*What the task asks*
Extract the lines of the listing below verbatim, beginning with its first line and stopping after the line that contains "Image resolution: width=650".

*Provided records*
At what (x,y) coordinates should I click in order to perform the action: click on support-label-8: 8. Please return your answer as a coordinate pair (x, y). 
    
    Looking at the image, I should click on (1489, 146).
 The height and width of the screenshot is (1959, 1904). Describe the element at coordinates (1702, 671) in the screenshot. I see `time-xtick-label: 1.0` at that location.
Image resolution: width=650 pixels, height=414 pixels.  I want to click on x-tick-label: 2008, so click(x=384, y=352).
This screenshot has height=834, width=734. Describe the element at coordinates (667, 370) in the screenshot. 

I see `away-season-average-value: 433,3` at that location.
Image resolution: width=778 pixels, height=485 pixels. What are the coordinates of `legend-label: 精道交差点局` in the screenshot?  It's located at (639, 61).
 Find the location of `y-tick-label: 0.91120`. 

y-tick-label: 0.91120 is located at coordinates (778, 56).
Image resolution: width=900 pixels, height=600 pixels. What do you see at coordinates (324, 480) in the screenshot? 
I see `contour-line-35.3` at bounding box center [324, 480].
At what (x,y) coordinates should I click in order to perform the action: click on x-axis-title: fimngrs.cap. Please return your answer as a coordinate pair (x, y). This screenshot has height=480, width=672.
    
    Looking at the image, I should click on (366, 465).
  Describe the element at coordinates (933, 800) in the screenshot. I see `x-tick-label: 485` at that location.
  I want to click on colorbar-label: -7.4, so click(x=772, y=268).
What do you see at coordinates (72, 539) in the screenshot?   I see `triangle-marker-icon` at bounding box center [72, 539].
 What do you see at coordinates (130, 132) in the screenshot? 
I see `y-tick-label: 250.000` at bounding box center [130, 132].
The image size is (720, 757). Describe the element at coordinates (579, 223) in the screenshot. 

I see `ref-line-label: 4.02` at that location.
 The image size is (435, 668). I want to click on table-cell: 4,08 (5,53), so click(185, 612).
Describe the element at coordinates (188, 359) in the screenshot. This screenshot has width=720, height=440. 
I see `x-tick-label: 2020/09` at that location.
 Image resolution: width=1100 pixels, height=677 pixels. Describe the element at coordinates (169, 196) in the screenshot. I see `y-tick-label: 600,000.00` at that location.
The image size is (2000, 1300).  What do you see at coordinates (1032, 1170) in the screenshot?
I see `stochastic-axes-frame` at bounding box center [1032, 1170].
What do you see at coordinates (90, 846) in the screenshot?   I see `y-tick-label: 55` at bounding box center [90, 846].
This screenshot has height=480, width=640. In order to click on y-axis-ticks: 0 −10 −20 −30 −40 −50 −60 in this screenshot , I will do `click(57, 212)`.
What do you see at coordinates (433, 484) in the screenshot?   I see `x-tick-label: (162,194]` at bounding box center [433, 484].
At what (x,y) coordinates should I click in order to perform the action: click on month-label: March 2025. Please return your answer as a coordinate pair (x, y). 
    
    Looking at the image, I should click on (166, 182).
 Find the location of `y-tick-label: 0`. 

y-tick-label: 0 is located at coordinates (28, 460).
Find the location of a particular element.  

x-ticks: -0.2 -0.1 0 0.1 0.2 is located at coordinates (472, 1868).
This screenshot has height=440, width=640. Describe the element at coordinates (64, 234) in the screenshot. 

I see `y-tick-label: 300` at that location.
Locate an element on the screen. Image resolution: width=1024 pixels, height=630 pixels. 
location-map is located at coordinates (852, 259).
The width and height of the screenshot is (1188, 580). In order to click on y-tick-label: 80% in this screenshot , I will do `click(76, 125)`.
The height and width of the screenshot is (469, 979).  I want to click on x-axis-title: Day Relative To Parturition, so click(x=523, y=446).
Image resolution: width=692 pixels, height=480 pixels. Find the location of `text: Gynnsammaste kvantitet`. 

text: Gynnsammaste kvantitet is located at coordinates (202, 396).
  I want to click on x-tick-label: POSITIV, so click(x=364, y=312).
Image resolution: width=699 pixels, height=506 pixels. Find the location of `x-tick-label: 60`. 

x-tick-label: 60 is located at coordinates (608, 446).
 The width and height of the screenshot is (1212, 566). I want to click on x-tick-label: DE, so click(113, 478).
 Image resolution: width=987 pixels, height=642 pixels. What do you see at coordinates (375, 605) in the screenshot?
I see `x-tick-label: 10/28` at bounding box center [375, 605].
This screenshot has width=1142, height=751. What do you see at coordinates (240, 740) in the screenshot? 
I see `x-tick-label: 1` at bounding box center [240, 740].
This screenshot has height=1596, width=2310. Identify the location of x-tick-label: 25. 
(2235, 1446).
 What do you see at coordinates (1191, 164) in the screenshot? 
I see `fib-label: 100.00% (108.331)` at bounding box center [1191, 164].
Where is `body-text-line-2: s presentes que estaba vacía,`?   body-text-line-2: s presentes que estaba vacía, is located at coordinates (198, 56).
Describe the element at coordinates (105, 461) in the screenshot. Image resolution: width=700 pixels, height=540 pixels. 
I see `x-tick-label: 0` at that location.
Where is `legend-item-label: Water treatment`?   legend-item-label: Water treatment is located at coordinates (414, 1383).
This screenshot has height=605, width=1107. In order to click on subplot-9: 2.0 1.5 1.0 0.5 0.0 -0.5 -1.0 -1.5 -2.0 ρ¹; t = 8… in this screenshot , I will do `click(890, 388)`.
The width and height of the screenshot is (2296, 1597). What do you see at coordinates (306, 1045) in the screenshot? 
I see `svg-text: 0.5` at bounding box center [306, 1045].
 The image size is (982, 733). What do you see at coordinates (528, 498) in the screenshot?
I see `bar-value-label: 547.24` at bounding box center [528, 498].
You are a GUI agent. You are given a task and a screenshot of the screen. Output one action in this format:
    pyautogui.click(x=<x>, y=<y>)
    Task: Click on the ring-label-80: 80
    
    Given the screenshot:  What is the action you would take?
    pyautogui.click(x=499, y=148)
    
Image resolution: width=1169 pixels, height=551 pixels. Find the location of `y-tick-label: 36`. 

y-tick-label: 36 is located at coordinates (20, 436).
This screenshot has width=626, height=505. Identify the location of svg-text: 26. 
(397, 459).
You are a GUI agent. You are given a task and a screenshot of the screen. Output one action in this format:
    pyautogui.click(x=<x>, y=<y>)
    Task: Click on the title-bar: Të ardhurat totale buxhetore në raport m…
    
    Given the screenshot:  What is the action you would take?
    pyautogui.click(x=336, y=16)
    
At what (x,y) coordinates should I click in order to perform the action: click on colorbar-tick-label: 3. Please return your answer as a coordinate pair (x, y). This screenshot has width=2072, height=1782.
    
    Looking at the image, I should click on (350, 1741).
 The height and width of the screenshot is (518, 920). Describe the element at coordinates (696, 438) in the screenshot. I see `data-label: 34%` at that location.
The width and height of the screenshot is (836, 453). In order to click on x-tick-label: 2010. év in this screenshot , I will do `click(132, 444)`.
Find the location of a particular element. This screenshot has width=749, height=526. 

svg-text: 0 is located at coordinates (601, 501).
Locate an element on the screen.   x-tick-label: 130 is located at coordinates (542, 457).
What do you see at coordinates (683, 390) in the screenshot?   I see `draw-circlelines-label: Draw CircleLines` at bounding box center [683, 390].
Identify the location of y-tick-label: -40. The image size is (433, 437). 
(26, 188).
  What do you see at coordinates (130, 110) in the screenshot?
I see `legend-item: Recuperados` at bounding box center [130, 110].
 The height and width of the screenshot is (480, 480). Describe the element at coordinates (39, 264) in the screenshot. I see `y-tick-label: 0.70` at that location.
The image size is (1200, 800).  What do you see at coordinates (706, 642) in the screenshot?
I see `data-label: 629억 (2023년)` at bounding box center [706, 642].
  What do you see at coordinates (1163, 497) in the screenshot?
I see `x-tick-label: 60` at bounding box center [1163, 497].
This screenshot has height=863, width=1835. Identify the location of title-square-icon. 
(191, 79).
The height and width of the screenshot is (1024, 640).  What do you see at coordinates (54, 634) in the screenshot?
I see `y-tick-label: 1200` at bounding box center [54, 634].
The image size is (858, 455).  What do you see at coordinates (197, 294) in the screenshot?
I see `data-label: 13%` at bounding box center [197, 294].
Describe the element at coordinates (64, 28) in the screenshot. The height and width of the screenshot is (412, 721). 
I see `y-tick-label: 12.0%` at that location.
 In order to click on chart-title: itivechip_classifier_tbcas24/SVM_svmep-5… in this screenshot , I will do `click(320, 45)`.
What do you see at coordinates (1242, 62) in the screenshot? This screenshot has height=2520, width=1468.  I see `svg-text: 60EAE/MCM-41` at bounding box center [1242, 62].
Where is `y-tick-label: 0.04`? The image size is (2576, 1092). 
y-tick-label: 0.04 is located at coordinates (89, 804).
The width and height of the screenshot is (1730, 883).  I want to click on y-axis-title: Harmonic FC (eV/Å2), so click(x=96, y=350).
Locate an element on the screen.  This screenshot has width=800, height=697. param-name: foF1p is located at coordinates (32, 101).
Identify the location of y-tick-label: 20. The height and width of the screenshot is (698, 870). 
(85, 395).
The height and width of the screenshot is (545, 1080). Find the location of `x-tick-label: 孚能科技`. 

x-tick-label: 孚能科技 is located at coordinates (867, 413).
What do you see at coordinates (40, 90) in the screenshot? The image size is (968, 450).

*Written answer*
At what (x,y) coordinates should I click in order to perform the action: click on support-label-8: 8. Please return your answer as a coordinate pair (x, y). 
    
    Looking at the image, I should click on (1489, 146).
 The height and width of the screenshot is (1959, 1904). Describe the element at coordinates (1702, 671) in the screenshot. I see `time-xtick-label: 1.0` at that location.
Image resolution: width=650 pixels, height=414 pixels.  I want to click on x-tick-label: 2008, so click(x=384, y=352).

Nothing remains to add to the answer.